SOLID STATE SYNTHESIS OF Li0.33MnO2 AS POSITIVE ELECTRODE MATERIAL FOR HIGHLY STABLE 2V AQUEOUS HYBRID SUPERCAPACITORS

Many studies demonstrate the great potential of MOx, especially MnO₂, as electrode materials for high energy supercapacitors. However, monoclinic Li_XMnO₂, which has been traditionally used as cathode material for Li ion batteries, was barely studied as an electrode material in the field of supercapacitors, despite its improved stable structure and conductivity relative to pure MnO₂. We present a comprehensive structural, chemical and electrochemical characterization of monoclinic Li_0.33MnO₂ as a positive electrode material for aqueous high-voltage hybrid supercapacitors. The monoclinic Li_0.33MnO₂ was synthesized through a thermal solid-state synthesis. Li_0.33MnO₂ electrodes exhibit wide operational potential window, between −1.25 and 1.25 V vs SCE, which enables them to serve as either negative or positive electrodes. This electrode material exhibits high specific capacity 140 mAh g⁻¹ at low current densities 0.1 A g⁻¹, and 76 mAh g⁻¹ at 1 A g⁻¹ in this range of potentials.
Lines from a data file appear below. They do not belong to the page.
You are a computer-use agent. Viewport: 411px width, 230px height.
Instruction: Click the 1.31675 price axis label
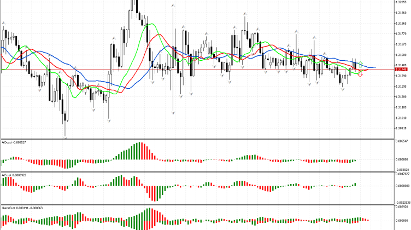click(402, 44)
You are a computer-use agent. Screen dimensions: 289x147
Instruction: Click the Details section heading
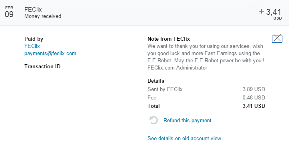156,81
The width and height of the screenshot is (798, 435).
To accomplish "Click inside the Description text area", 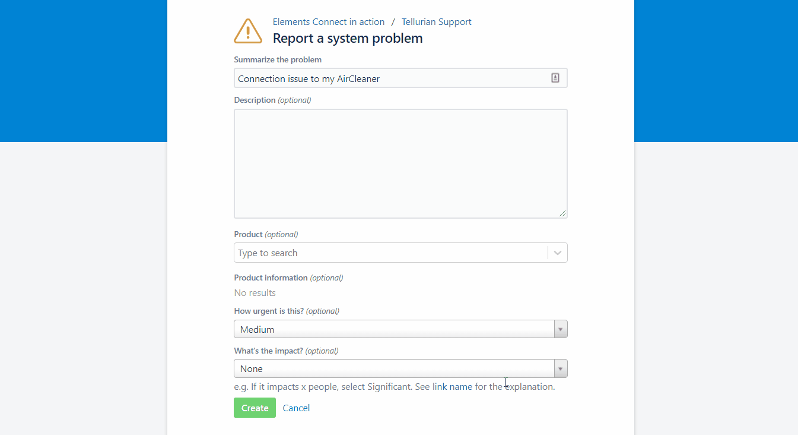I will (400, 163).
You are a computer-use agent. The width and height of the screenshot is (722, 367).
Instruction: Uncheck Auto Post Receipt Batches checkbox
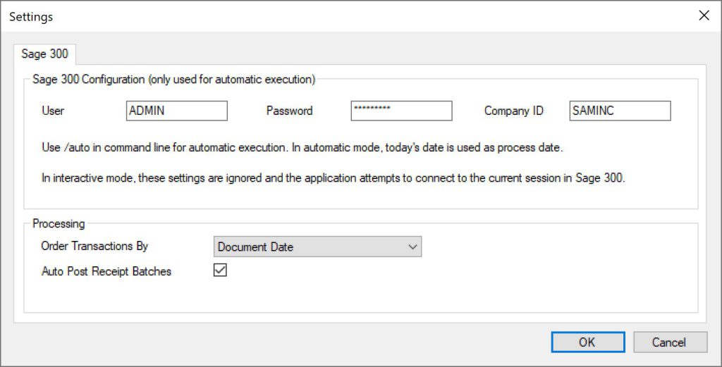(x=220, y=270)
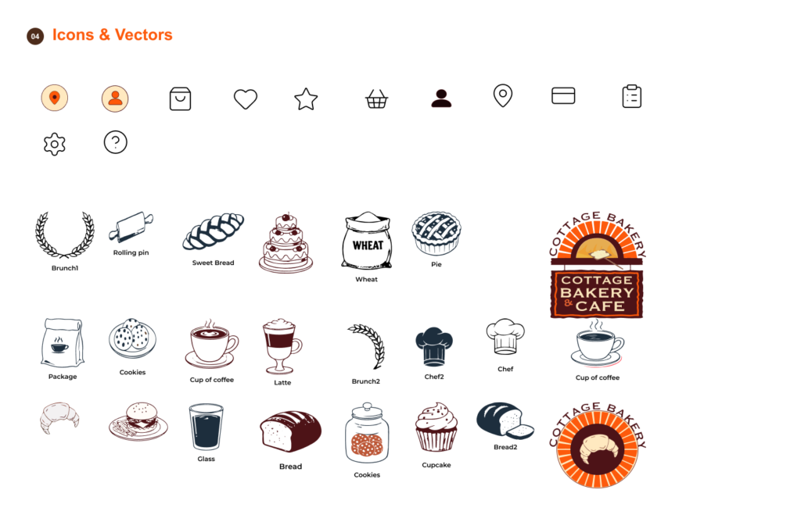Select the shopping bag outline icon
The width and height of the screenshot is (801, 522).
pyautogui.click(x=181, y=98)
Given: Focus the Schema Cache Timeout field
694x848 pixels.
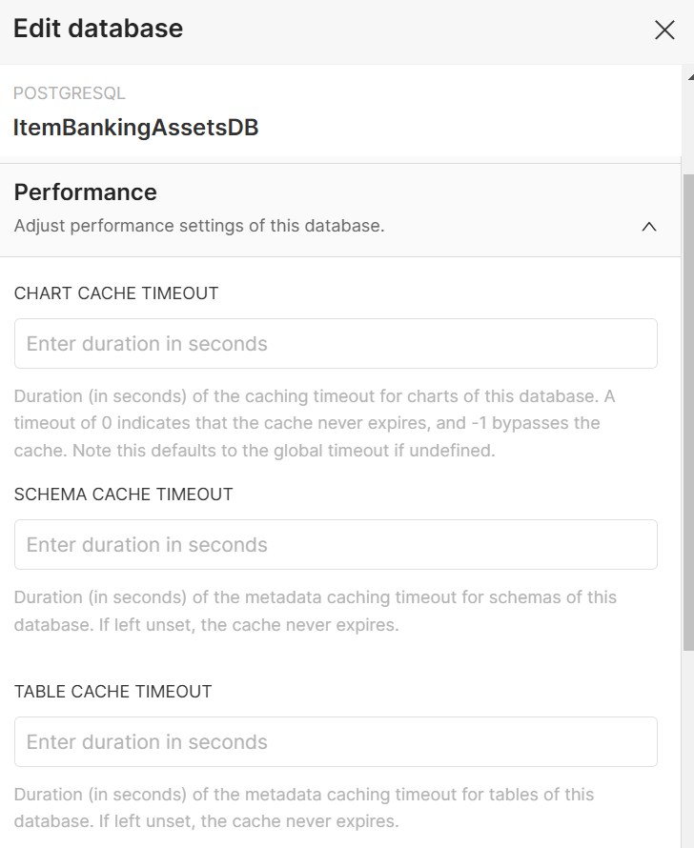Looking at the screenshot, I should 336,545.
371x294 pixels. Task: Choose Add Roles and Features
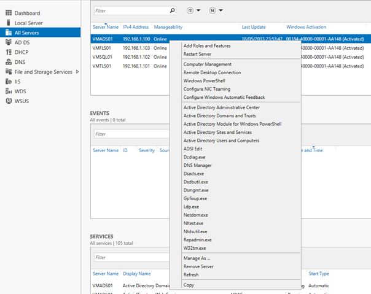click(207, 45)
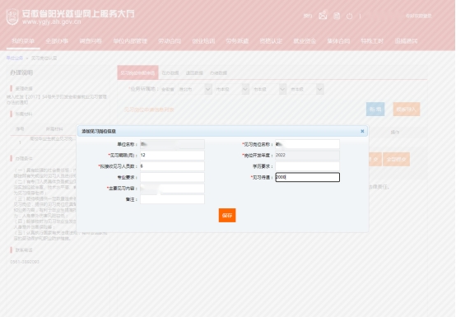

Hybrid supercapacitors composed of Li_0.33MnO₂ positive electrode and activated carbon (AC) negative electrode were fabricated. They exhibit outstanding electrochemical performance in terms of operational potential window, cycleability, energy and power density. The Li_0.33MnO₂/AC hybrid capacitor has an energy density of 13.5 Wh kg⁻¹ at power density of 100 W kg⁻¹, which is twice than that of MnO₂/AC and AC/AC supercapacitors, and an energy density of 7 Wh kg⁻¹ at 1000 W kg⁻¹, which is seven times higher than that of AC/AC capacitors at this power density. Furthermore, this hybrid capacitor presents an excellent cycle life with 80% specific capacitance retention after 12,000 cycles to 2 V. The electrochemical charge storage mechanism of the monoclinic Li_0.33MnO₂ was investigated by voltammetry and XRD.